• Exercise brief
As the answer, set down the lines below from the one containing "You are a GUI" through the one containing "This screenshot has height=479, width=1568.", exactly and inclusively, and no others.

• Supplied material
━━━━━━
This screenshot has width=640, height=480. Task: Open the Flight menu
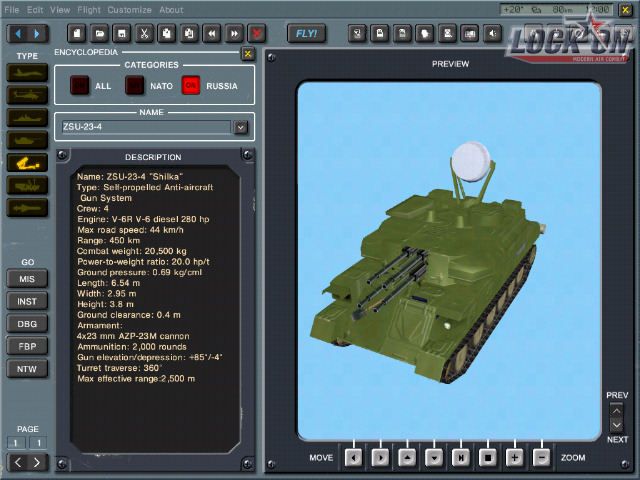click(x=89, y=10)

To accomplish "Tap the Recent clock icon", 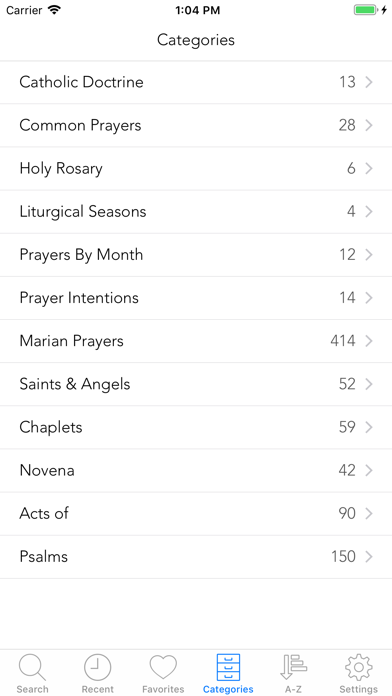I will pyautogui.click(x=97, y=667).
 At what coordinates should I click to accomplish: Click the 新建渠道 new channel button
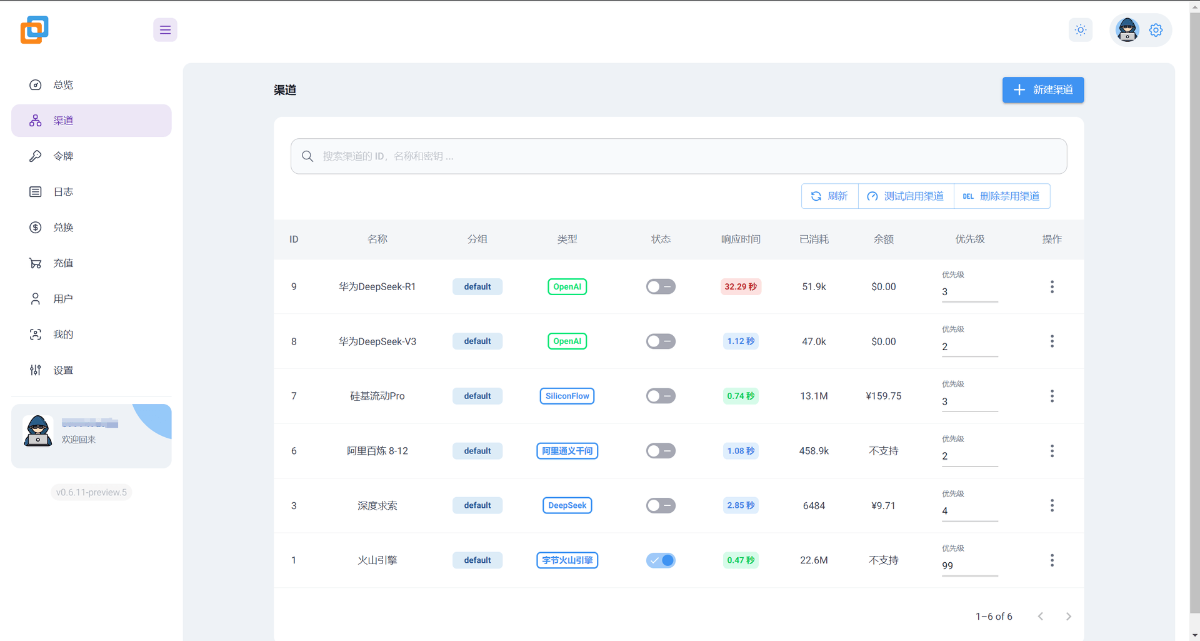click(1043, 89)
━━━━━━
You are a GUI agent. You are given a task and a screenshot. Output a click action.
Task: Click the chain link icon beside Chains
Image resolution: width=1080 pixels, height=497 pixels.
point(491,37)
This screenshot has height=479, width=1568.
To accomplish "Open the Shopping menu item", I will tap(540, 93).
━━━━━━
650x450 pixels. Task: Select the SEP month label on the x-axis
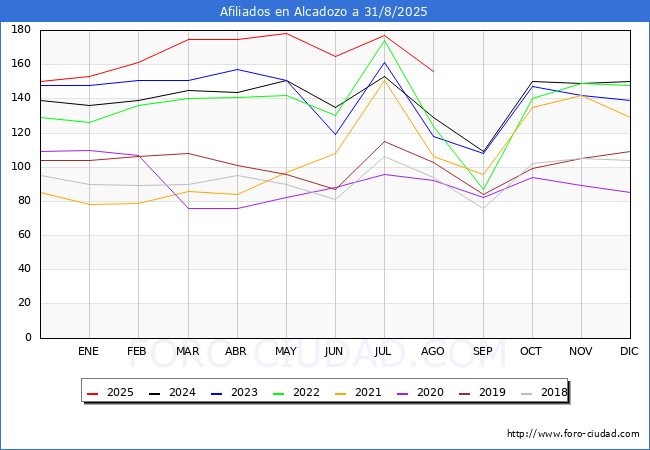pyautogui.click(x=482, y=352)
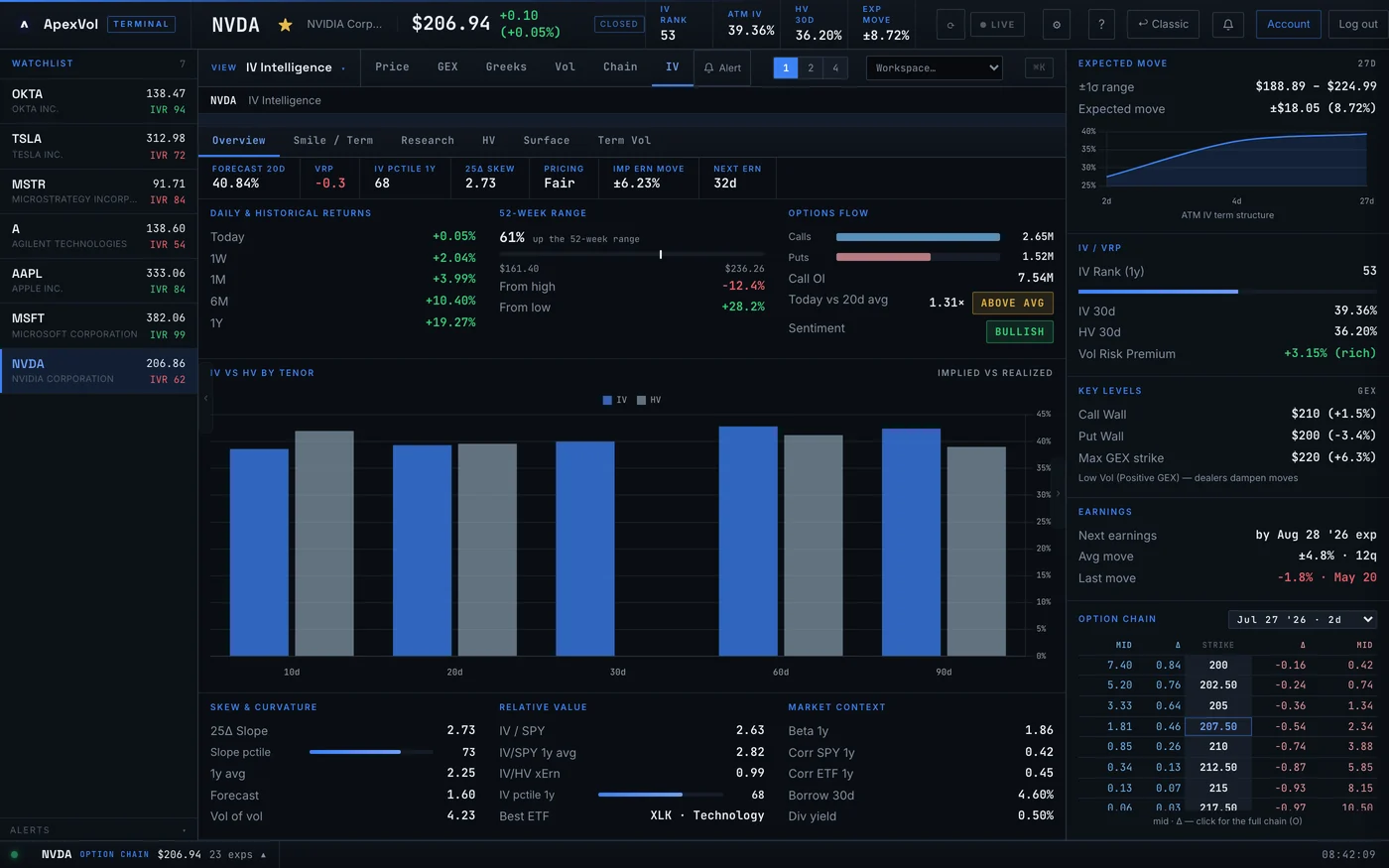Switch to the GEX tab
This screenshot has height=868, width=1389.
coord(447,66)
━━━━━━
• Answer
You are a GUI agent. You are given a task and a screenshot. Output a click action.
Task: Click the chain link icon beside Chains
Image resolution: width=1080 pixels, height=497 pixels.
point(491,37)
This screenshot has height=479, width=1568.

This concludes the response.